- Born: Delta, British Columbia, Canada
- Known for: President of Wheelchair Rugby Canada
- Spouse: John
- Awards: Queen Elizabeth II Diamond Jubilee Medal

= Laurel Crosby =

Laurel Alarie Crosby is the President of Wheelchair Rugby Canada. She previously served as president of the Canadian Wheelchair Sports Association and Canadian Paralympic Committee.

==Career==
Crosby began her career as a principal at James Gilmore Elementary School, a French immersion school, in Richmond, British Columbia. While there, she launched a website and program dedicated to school-friendly wheelchair Rugby for elementary and middle school aged children.

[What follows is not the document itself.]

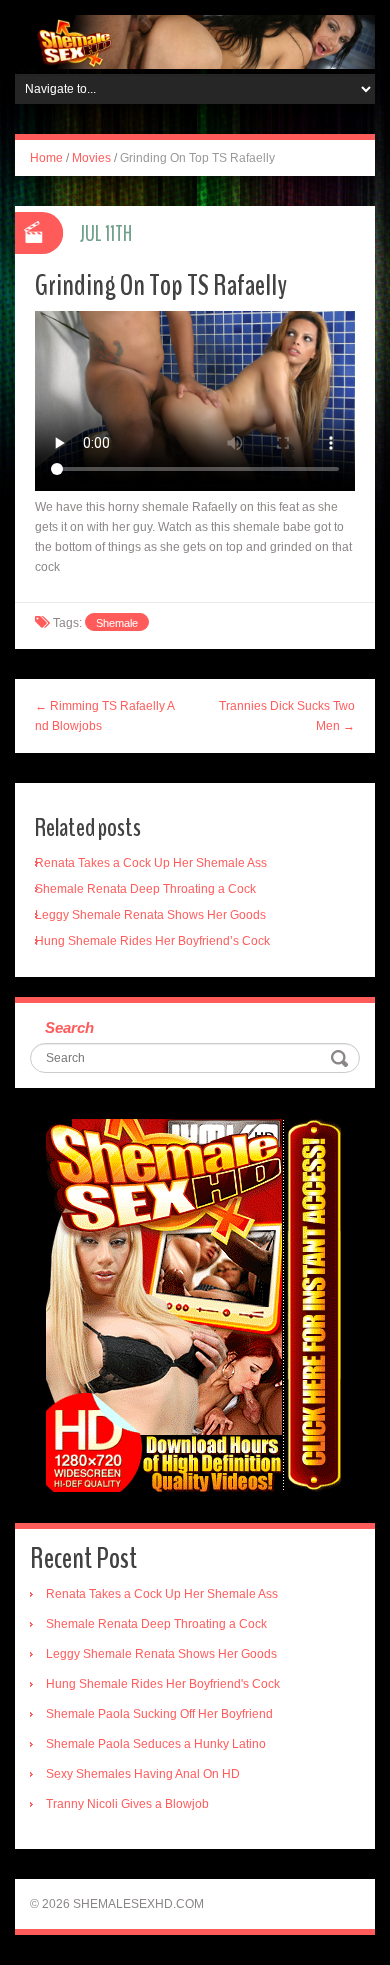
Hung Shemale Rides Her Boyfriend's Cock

She continued her involvement in wheelchair sports in 1979 and developed a junior sports camps for disabled youth. During the 1980s, she sat on the board of directors for the British Columbia Wheelchair Sports Association and the Canadian Wheelchair Sports Association. Crosby continued her involvement in sports into the 1990s, where she served as Canada's Chef de Mission during the 1992 Summer Paralympics. The following year, Crosby was appointed president of the Canadian Wheelchair Sports Association (CWSA) until 1997. Upon stepping down as president for the CWSA, she accepted a similar position with the Canadian Paralympic Committee.

In 2001, Crosby was considered for the position of president of the International Paralympic Committee following the retirement of Robert Steadward. Although she was not selected, her continued advocacy for wheelchair sports earned her the Daryl Thompson Award from Sport BC (British Columbia). In 2010, Crosby served as Chairperson of the Organizing Committee for the World Wheelchair Rugby Championships.

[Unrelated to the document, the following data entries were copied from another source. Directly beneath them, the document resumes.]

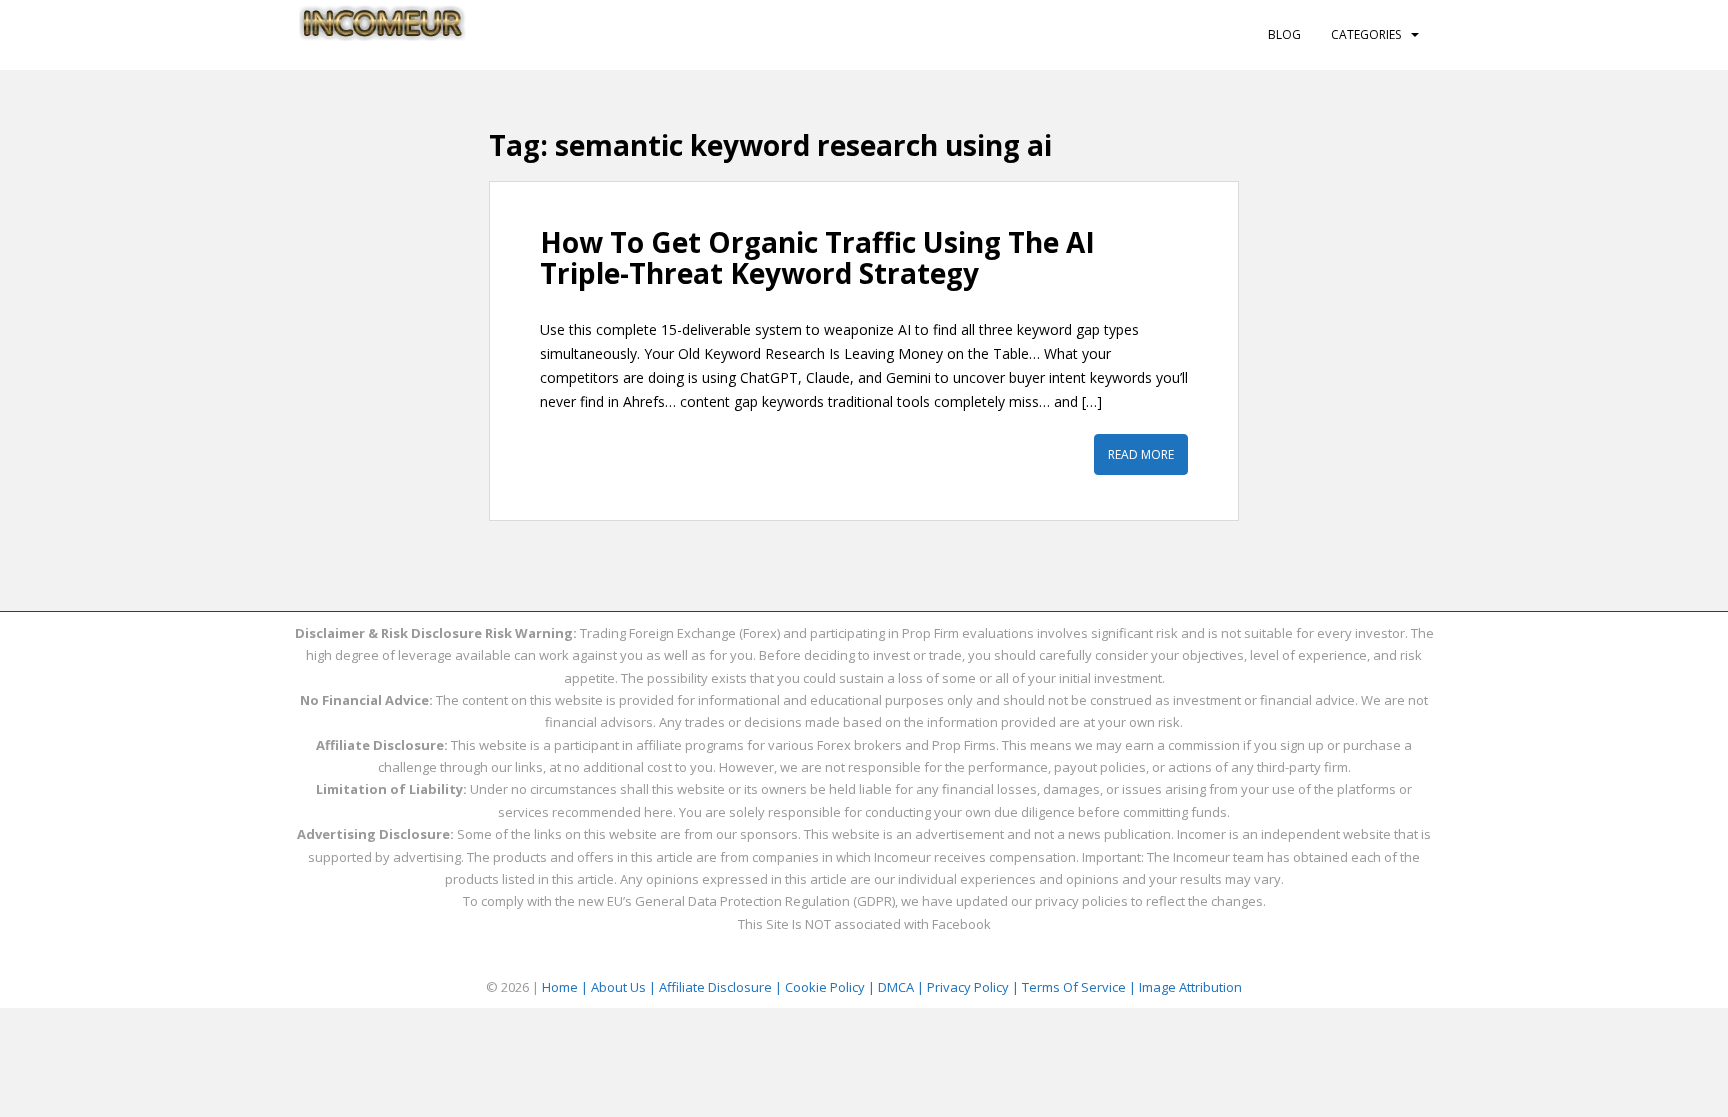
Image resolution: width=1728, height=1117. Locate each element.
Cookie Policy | (831, 987)
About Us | (625, 987)
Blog (1284, 34)
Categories (1366, 34)
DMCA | (902, 987)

In 2013, Crosby was the recipient of the Queen Elizabeth II Diamond Jubilee Medal. Shortly thereafter, she was appointed President of British Columbia Wheelchair Sports Association and was honoured with the 2015 In Her Footsteps award by ProMOTION PLUS. In 2018, Crosby was inducted into the Delta Sports Hall of Fame as a builder.

In 2019, Crosby was appointed president of Wheelchair Rugby Canada.